Wandora is a general purpose data extraction, management, and publishing application based on Topic Maps and Java. Wandora has a graphical user interface, layered presentation of knowledge, several data storage options, rich data extraction, import and export capabilities, and an embedded HTTP server that enables dynamic publication of Topic Maps. Wandora is well suited for rapid ontology construction and knowledge mashups.
AceWiki is a semantic wiki that is powerful and at the same time easy to use. Making use of the controlled natural language ACE, the formal statements of the wiki are shown in a way that looks like natural English. In order to help the users to write correct ACE sentences, AceWiki provides a predictive editor.
OpenEphyra is a question answering (QA) system. It retrieves answers to natural language questions from the Web and other sources. OpenEphyra comes with implementations of algorithms that proved effective in Carnegie Mellon's Ephyra system, which participated in the TREC evaluations. It is platform independent and can be set up in just a few minutes. The goal of this project is to give researchers the opportunity to develop new QA techniques without worrying about the end-to-end system.
RapidMiner (formerly YALE) is a flexible Java environment for knowledge discovery in databases, machine learning, and data mining. Many nestable learning and preprocessing operators (including Weka) are provided. It features an XML-based graphical user interface, a plugin mechanism, and high-dimensional plotting, and provides an easy-to-use extension mechanism that makes it possible to integrate new operators and adapt the system to your personal requirements.

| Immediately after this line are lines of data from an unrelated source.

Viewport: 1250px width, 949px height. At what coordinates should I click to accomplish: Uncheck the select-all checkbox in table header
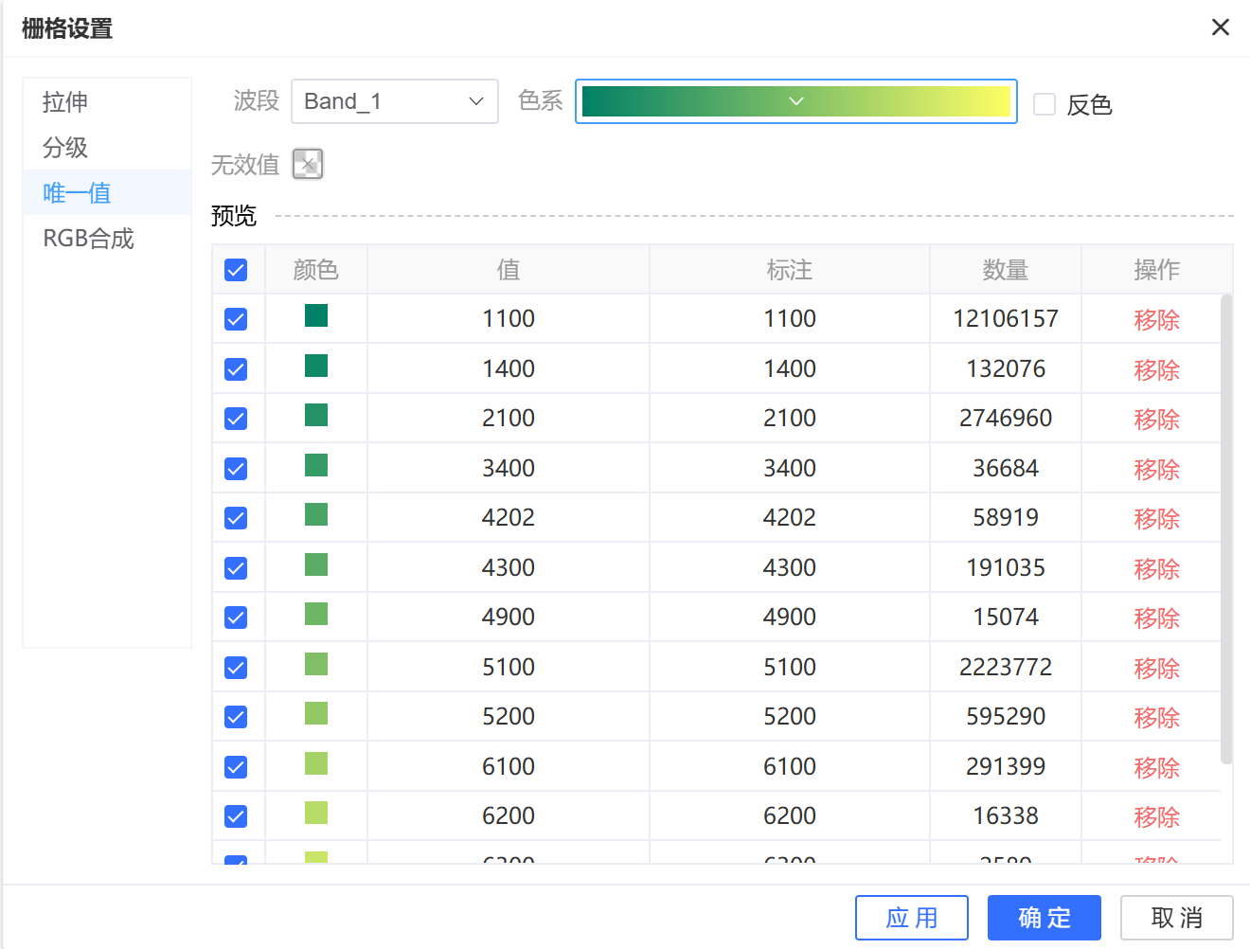coord(236,270)
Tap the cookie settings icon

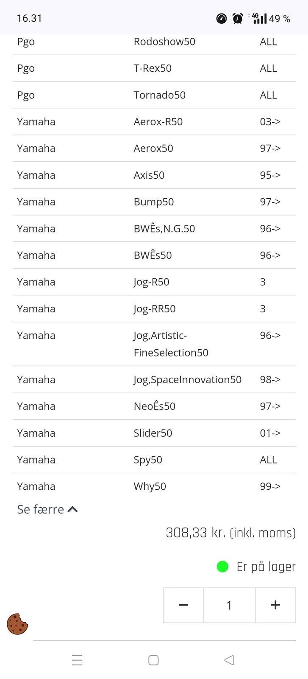click(x=17, y=624)
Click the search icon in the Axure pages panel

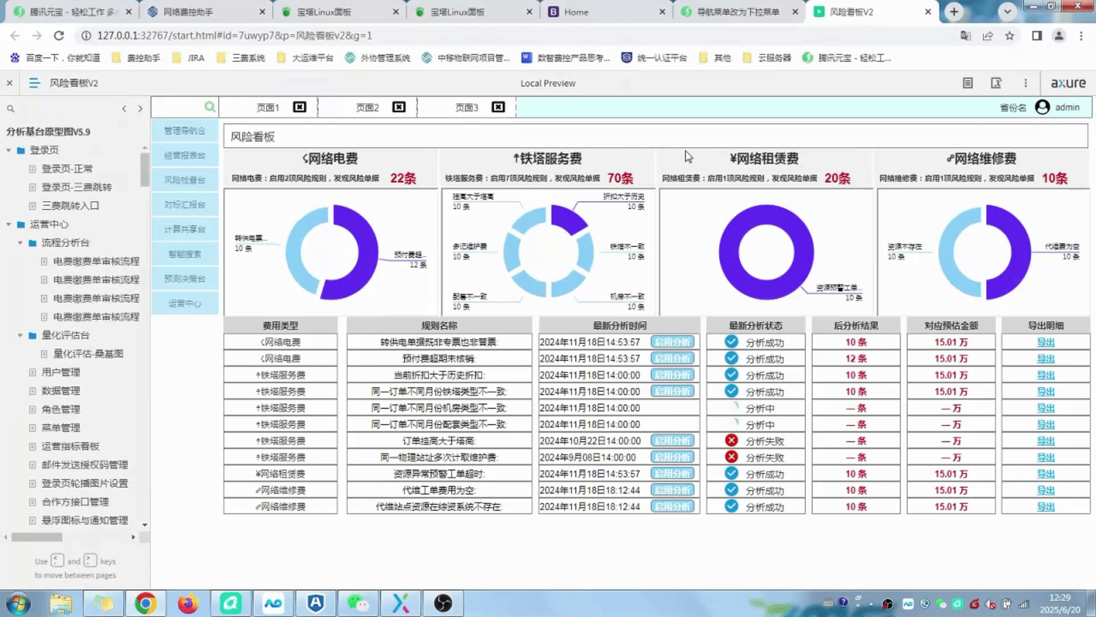click(x=11, y=108)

A command line version is also included.
IkeWiki is a new kind of Wiki (a so-called "Semantic Wiki") developed by Salzburg Research that allows users to collaboratively annotate pages and links between pages with semantic annotations. Such annotations are useful because they give machines a certain amount of "understanding" of the content that goes beyond merely displaying the page. This information can then, for example, be used for context-specific presentation of pages, advanced querying, consistency verification, or drawing conclusions.
Jigsaw is an embedded data-store designed for the development of data-warehouse, analytical, and machine learning applications. Jigsaw can perform over one million operations a second, and scale to store tera-bytes of data. The object library contains classes for representing ordered and unordered mappings, highly compressed bit vectors with a range of set theoretic operators, and directly integrates a high performance sort system.
SenseClusters is a natural language processing package that allows you to cluster similar contexts or to identify clusters of related words. It supports its own native methods based on first and second order representations of context, and also supports Latent Semantic Analysis. It is fully unsupervised, and can automatically discover the optimal number of clusters in your text. SenseClusters is a complete system that takes users from preprocessing of raw text to providing clustered output.